Sun Microsystems opened up its labs last week, spotlighting projects in areas ranging from wire-free chip-to-chip communications to Web 2.0 security.

The Sun Labs Open House featured presentations and demonstrations on technologies still in development. One room even featured a slot car track embedded with real-time Java sensor technology.

Fostering communications between different Sun engineers is one intent of the open house, although customers, press, and students could be found roaming the different Sun buildings to check out exhibits and presentations.

One of Sun's constant efforts was technology transfer, which was getting other people at Sun to understand what it was doing, so plans could be formulated based on what each group was up to, vice-president and Sun fellow at Sun Microsystems Laboratories, Robert Sproull, said.

One project drawing a lot of attention, Proximity Communication, seeks to overcome limitations of Moore's Law. This famed principle stipulates that the number of transistors per chip doubles every 24 months at the same level of investment. In development for several years now, Proximity Communication involves placing silicon parts close to each other and transmitting signals between them sans wires.

This can increase bandwidth, make chips replaceable, and enable smaller chips, according to Sun. But there still were challenges, such as heat dissipation, director and distinguished engineer in Sun Labs, Robert Drost, said. "[The project] has a very high risk and high reward," he said.

Proximity Communication represents major progress if Sun can pull it off, according to analyst and founder of Insight64, Nathan Brookwood.

"Today, trying to build a system out of multiple chips really imposes tremendous performance constraints," Brookwood said. "If they can achieve this, if they can take several chips and make them behave like one large chip from an electrical and signal timing perspective, then that's a huge step forward."

Doing so would save power and enable the building of much larger caches, for example, Brookwood said.

Sun officials differed on when Proximity Communication technology might actually arrive in products. Drost would not comment on when this might happen except to say there would be some packaging-type announcements in the next year. But Sproull said it would be years, not months, before Proximity Communication would be in products.

"We haven't even gotten the first prototype working," he said.

Sun's SPARC CPU platform is a likely destination for Proximity Communication. "You would get the most value out of this in something like a SPARC processor," Drost said.

The Web 2.0 security project, meanwhile, would provide server-to-user and user-to-server authentication, unlike SSL, which is limited to authenticating a user to a server. "If you really want to spread stronger trust models, especially in the e-commerce world, it would be very nice to have mutual authentication," Sproull said.

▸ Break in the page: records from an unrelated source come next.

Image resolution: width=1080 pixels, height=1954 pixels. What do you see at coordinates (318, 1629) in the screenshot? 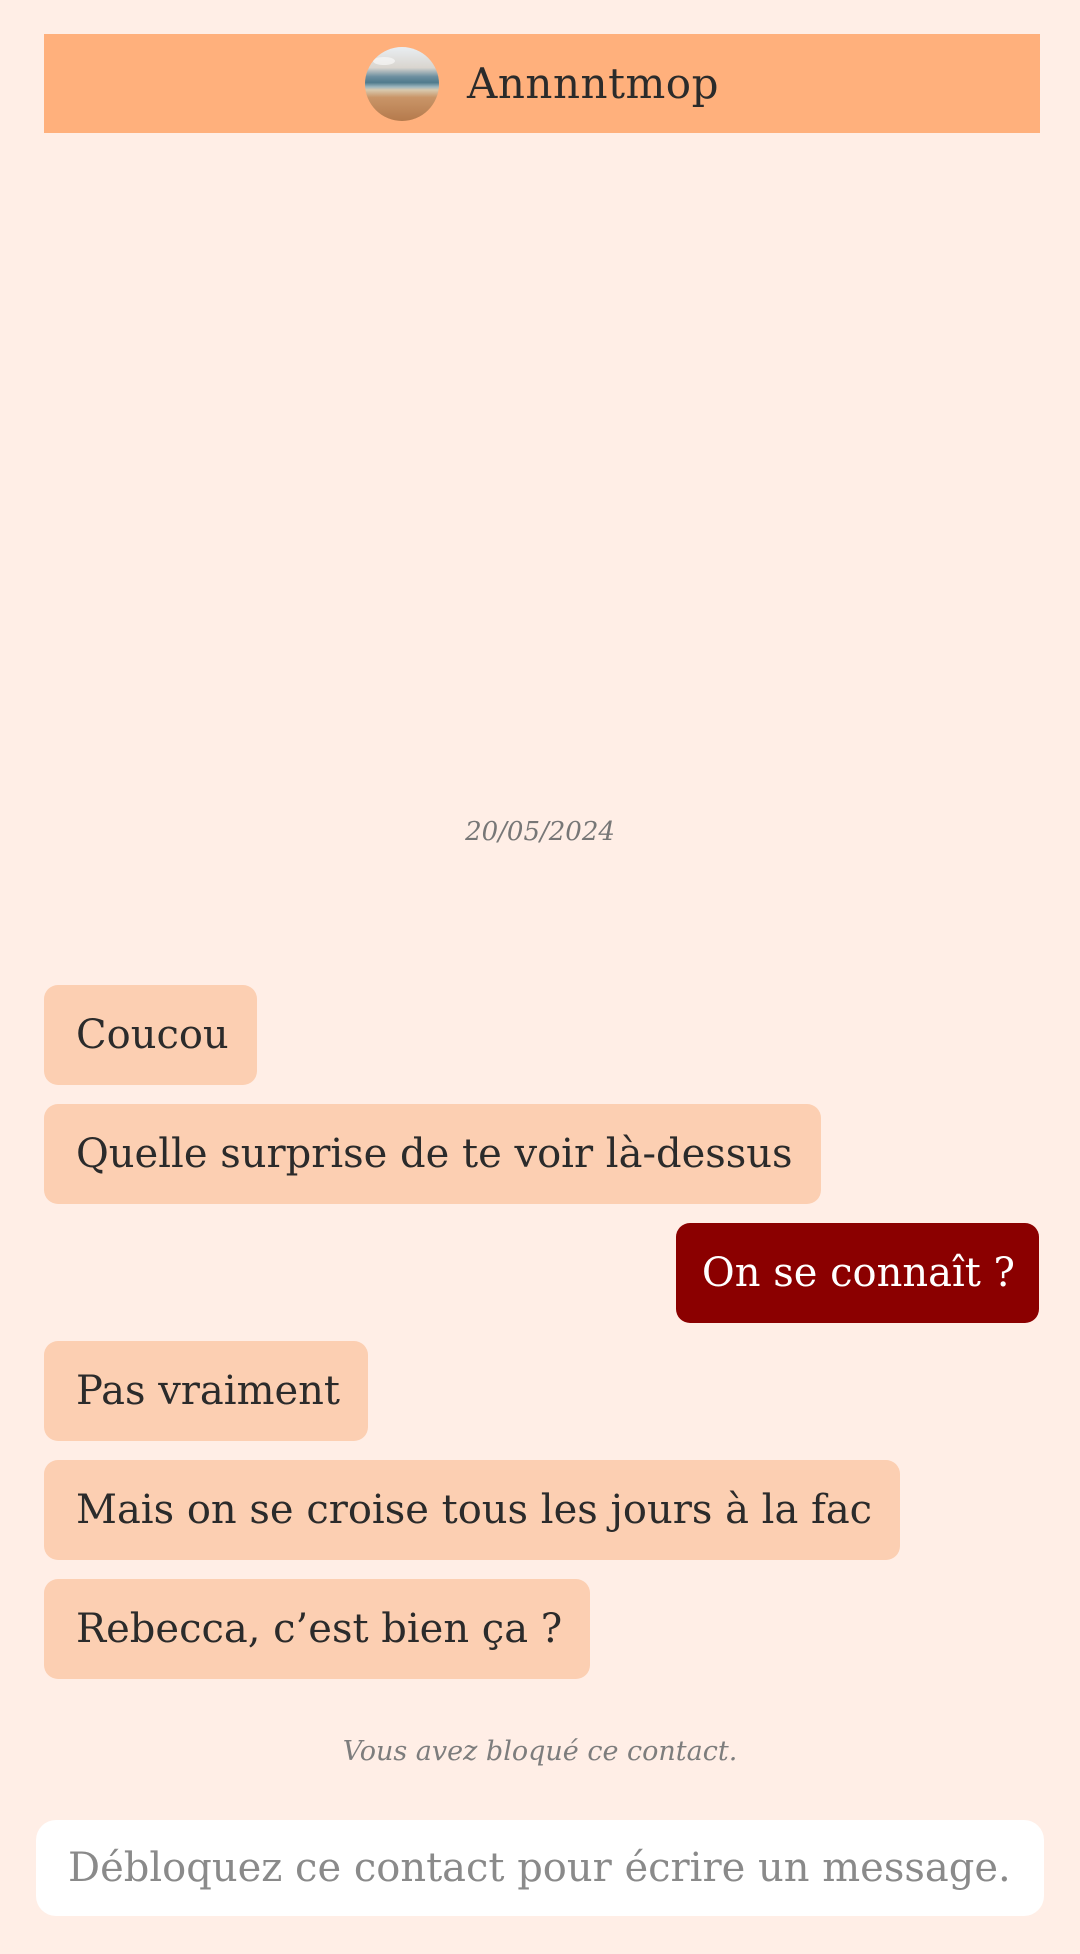
I see `message-bubble: Rebecca, c’est bien ça ?` at bounding box center [318, 1629].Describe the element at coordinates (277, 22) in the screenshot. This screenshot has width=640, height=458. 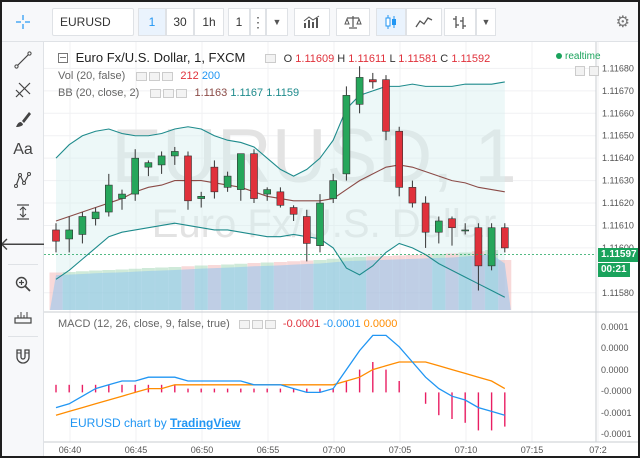
I see `interval-dropdown-chevron-icon: ▼` at that location.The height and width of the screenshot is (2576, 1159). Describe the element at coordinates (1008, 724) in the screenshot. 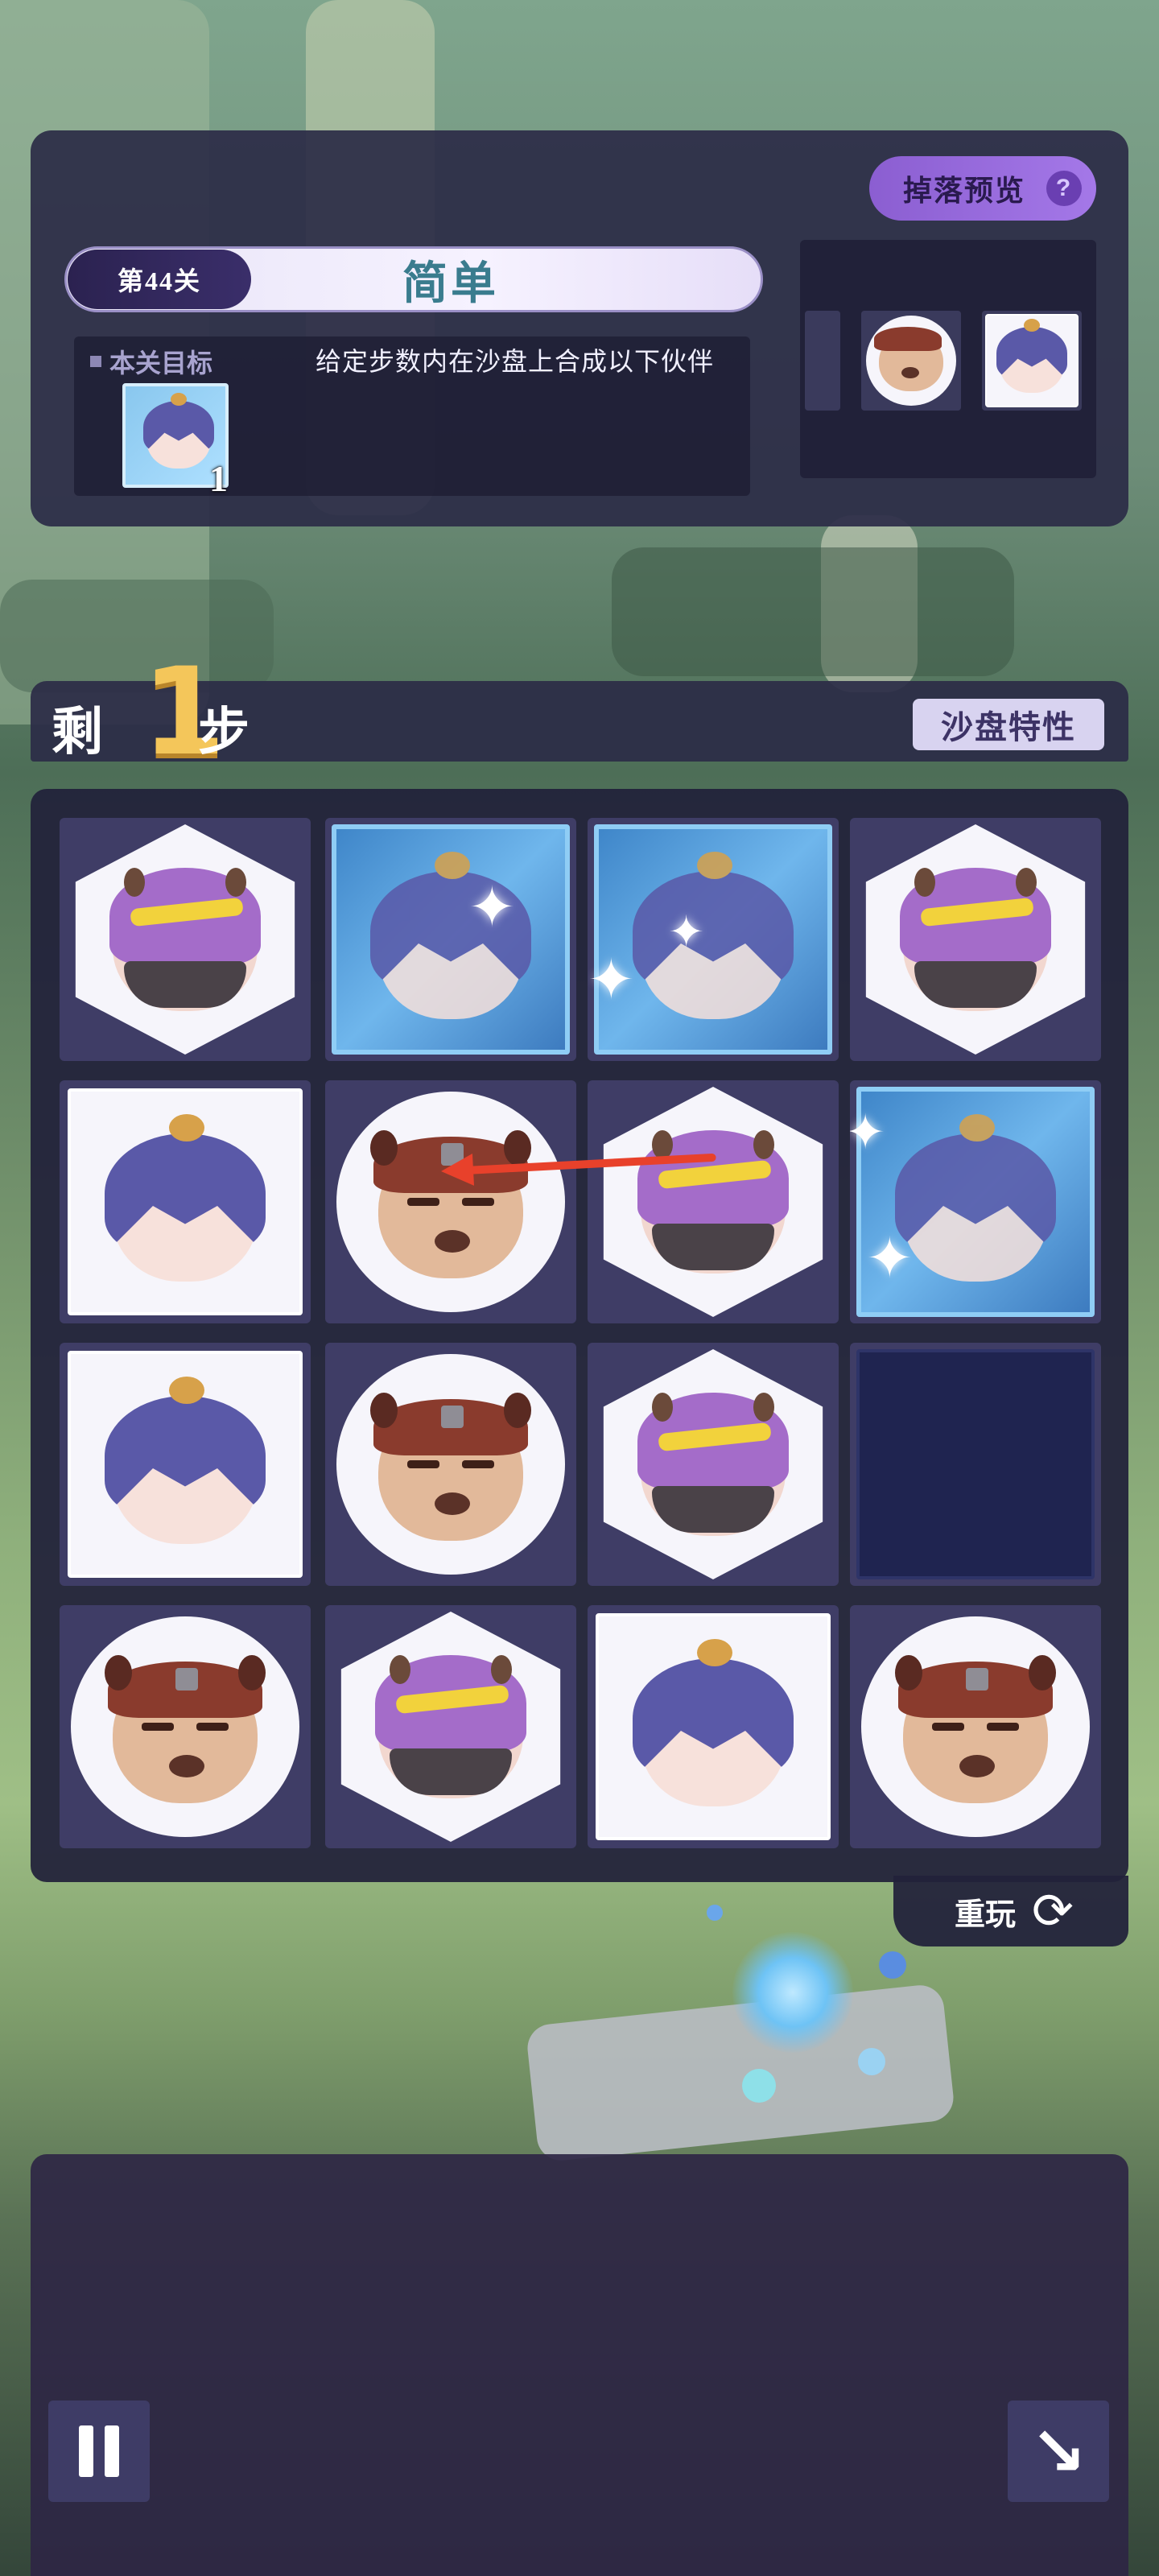

I see `sand-feature-button: 沙盘特性` at that location.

Another effort, Project Squawk, is intended to produce a small Java virtual machine. Squawk would extend Java down to microcontroller-powered devices, which run on as little as 8K of flash memory and 1K of RAM. Even a toaster is a possible destination. The VM runs in the absence of an OS.

"Today, we're able to run Java on fairly large servers down to workstations and phones. I would like to see Java running on microcontrollers," a Sun principal investigator, Eric Arseneau, said.

With Squawk running on multiple varieties of microcontrollers, embedded application developers could be provided with a uniform set of tools to build applications regardless of which microcontroller was present, Arseneau said. The intention was to offer Squawk technology via open source, he said.

Among the other projects on display, many of which have been detailed before, were:

* Fortress, a high-performance computing language intended as a Fortran replacement

* DReaM, which is Sun's digital rights management initiative

* Small Programmable Object Technolog (SPOTs), providing Java-programmable wireless sensors

* Celeste, presenting a new model for massively scalable storage

* Project Pulsar, which ports the embedded OpenSolaris OS to the PowerPC platform

* MPK20, providing a Sun virtual workplace and featuring collaboration and 3D capabilities. It is more of a gaming environment, Sproull said.